* PROBLEM TO WORK ON *
All of the data that follows should be given again exactly, without its images.

Stored data:
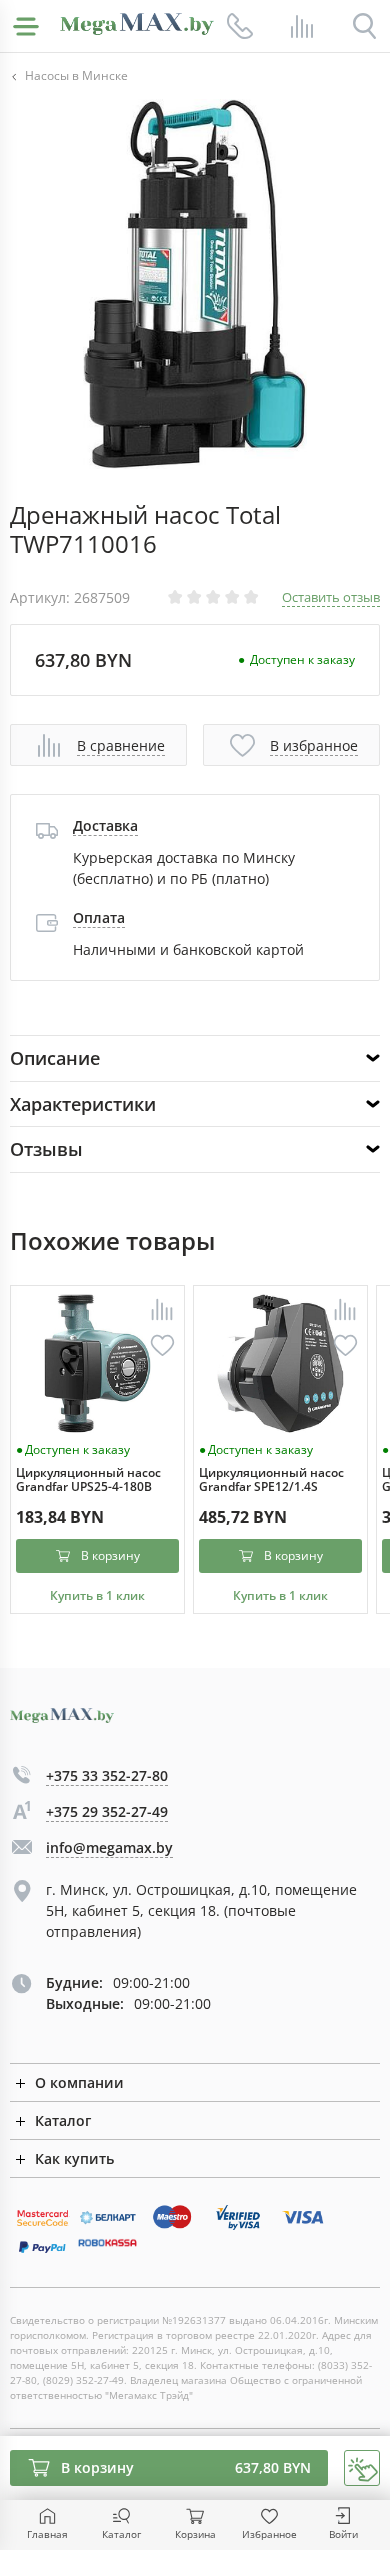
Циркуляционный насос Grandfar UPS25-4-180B (88, 1480)
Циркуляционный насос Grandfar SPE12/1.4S (271, 1480)
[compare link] (302, 26)
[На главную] (137, 24)
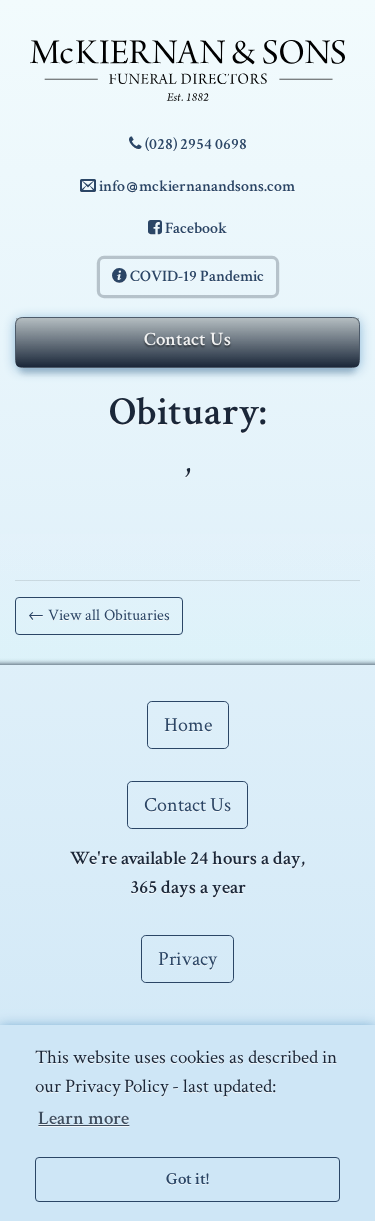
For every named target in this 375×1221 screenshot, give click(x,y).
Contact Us (187, 339)
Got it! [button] (187, 1179)
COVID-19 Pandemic (195, 276)
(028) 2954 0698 (194, 144)
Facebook (194, 228)
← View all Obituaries (99, 615)
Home (188, 725)
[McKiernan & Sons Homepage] (187, 70)
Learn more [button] (83, 1118)
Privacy (187, 959)
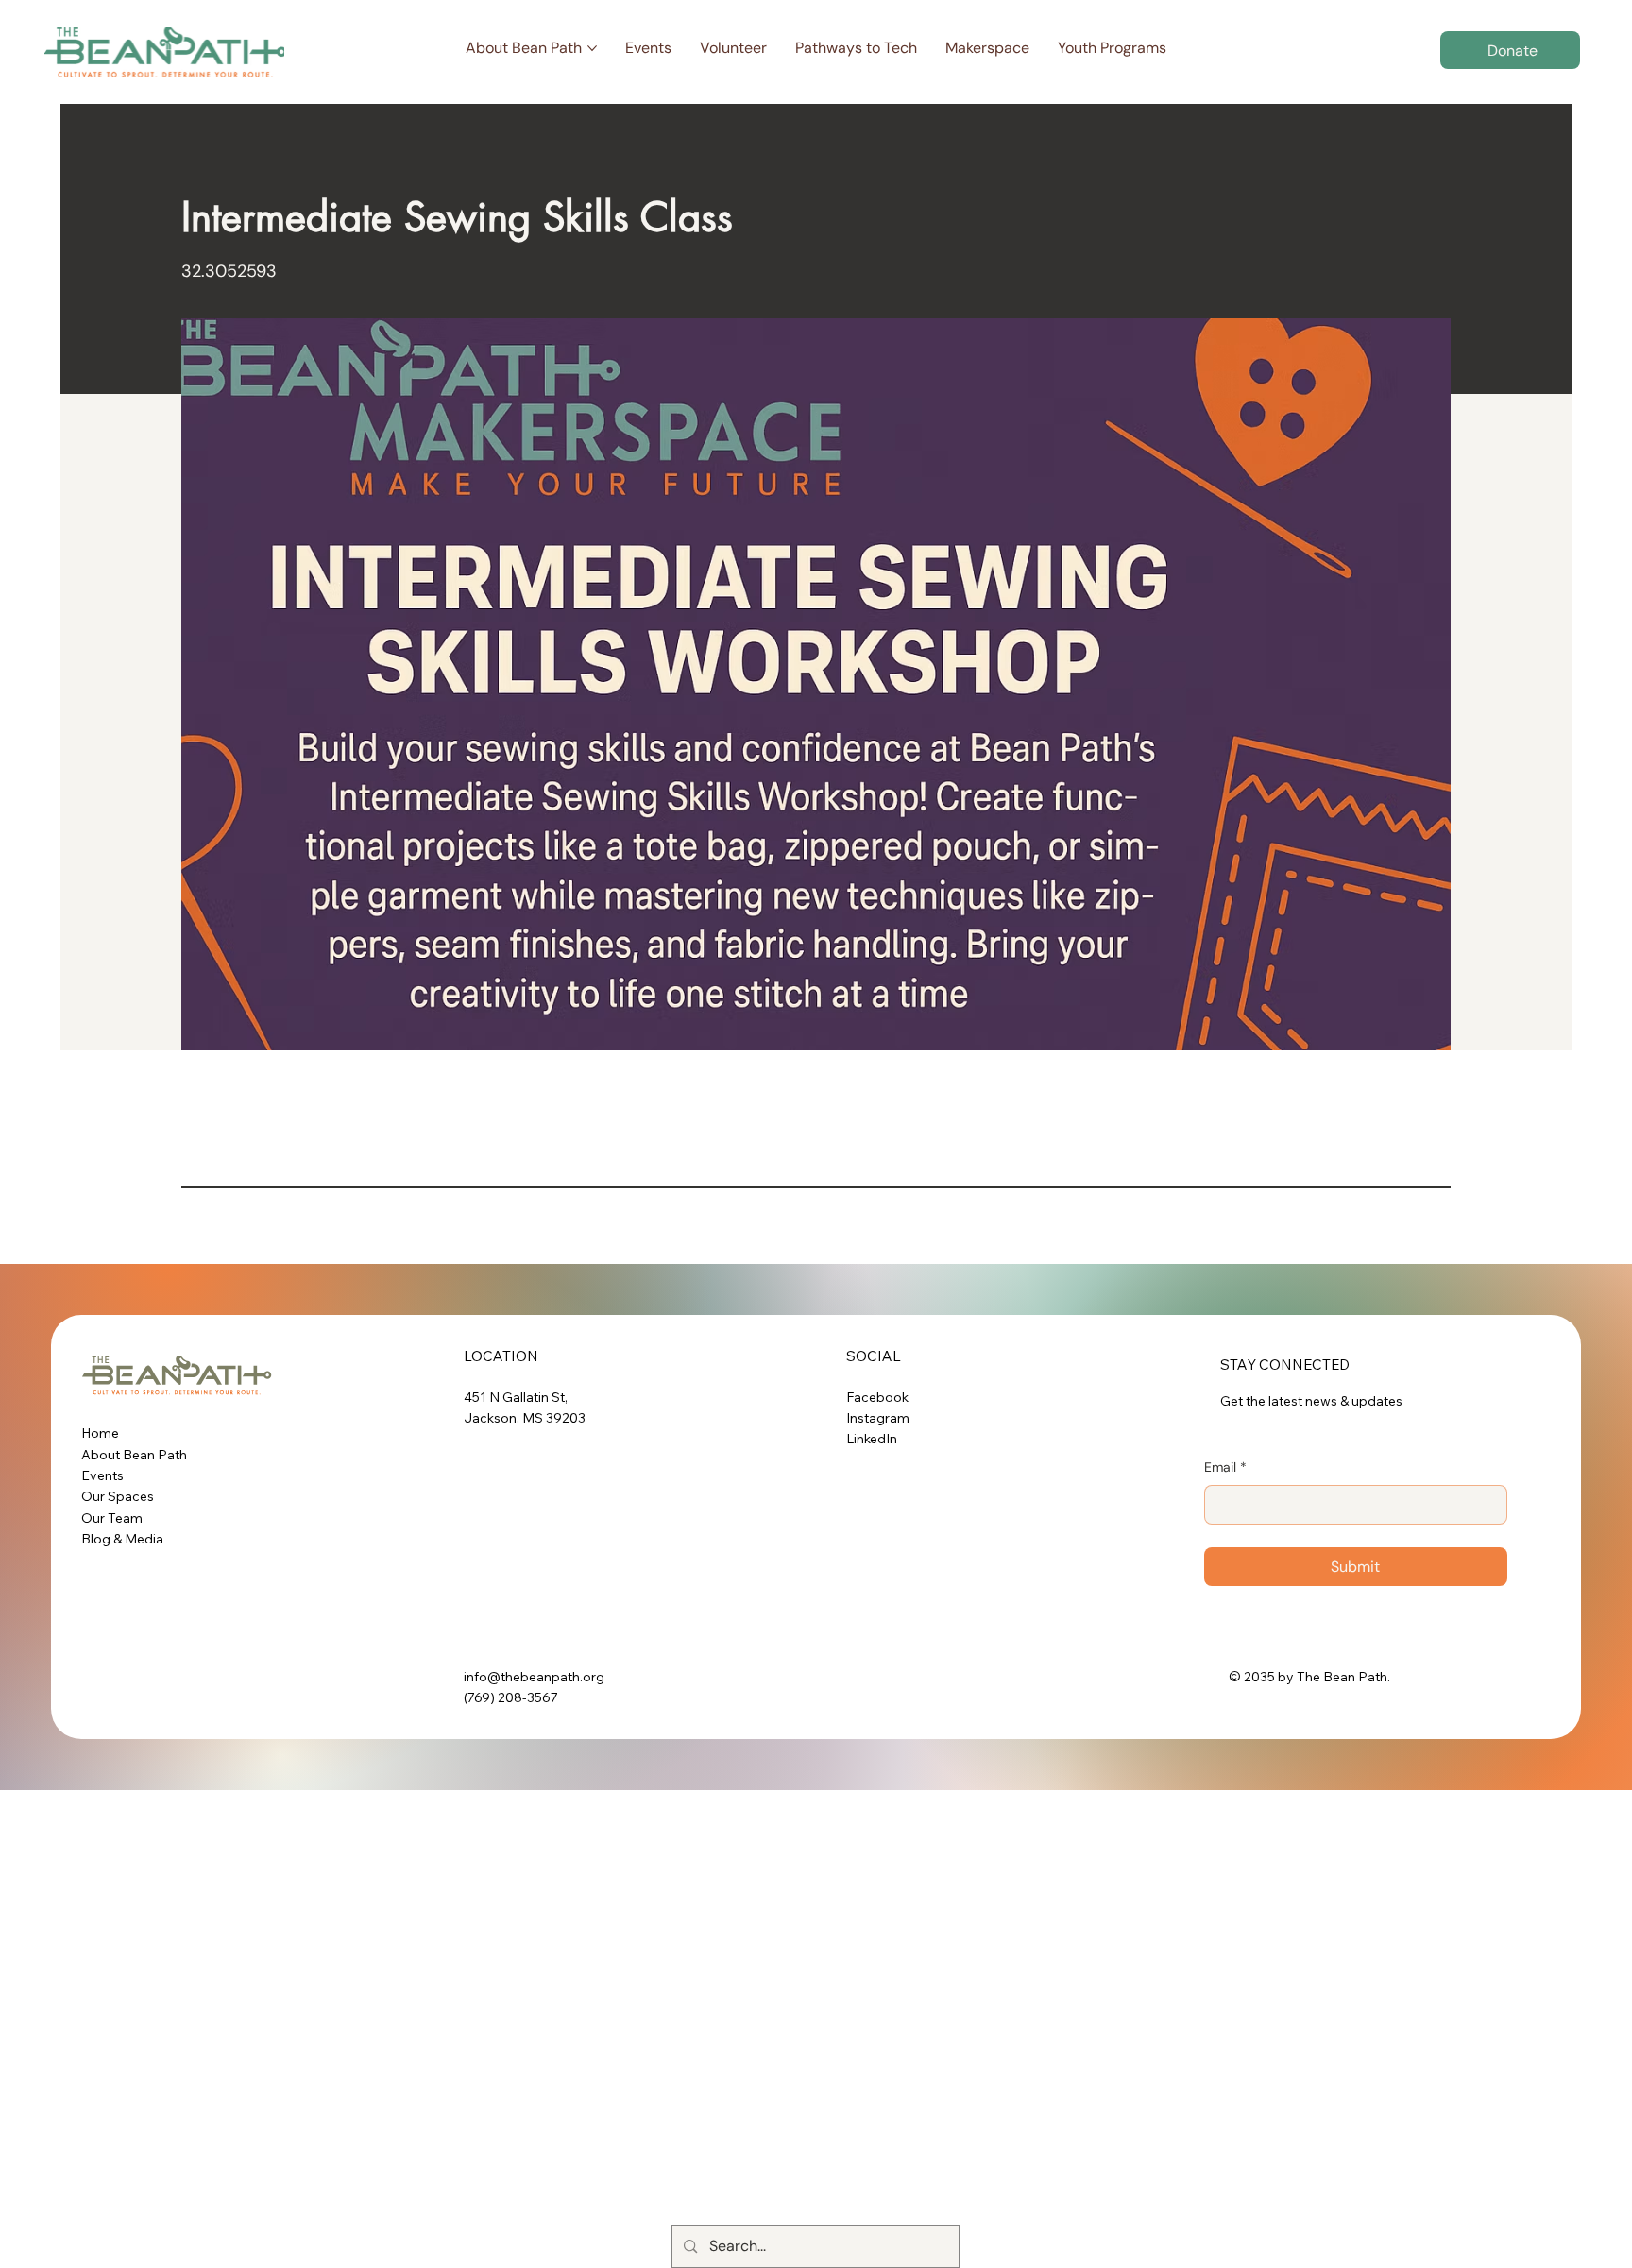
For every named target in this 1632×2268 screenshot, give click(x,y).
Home (100, 1432)
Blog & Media (122, 1538)
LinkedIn (871, 1438)
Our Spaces (117, 1496)
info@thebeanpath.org (534, 1676)
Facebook (877, 1397)
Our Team (112, 1517)
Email (1225, 1466)
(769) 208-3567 (511, 1697)
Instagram (878, 1417)
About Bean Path (134, 1454)
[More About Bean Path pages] (592, 48)
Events (102, 1475)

* SOLUTION FOR THIS PROBLEM *
Циркуляционный насос Grandfar UPS25-4-180B (88, 1480)
Циркуляционный насос Grandfar SPE12/1.4S (271, 1480)
[compare link] (302, 26)
[На главную] (137, 24)
For every named target in this 375×1221 screenshot, give click(x,y).
Contact Us (187, 339)
Got it! [button] (187, 1179)
COVID-19 Pandemic (195, 276)
(028) 2954 0698 (194, 144)
Facebook (194, 228)
← View all Obituaries (99, 615)
Home (188, 725)
[McKiernan & Sons Homepage] (187, 70)
Learn more [button] (83, 1118)
Privacy (187, 959)
For every named target in this 1632×2268 screenshot, give click(x,y).
Home (100, 1432)
Blog & Media (122, 1538)
LinkedIn (871, 1438)
Our Spaces (117, 1496)
info@thebeanpath.org (534, 1676)
Facebook (877, 1397)
Our Team (112, 1517)
Email (1225, 1466)
(769) 208-3567 (511, 1697)
Instagram (878, 1417)
About Bean Path (134, 1454)
[More About Bean Path pages] (592, 48)
Events (102, 1475)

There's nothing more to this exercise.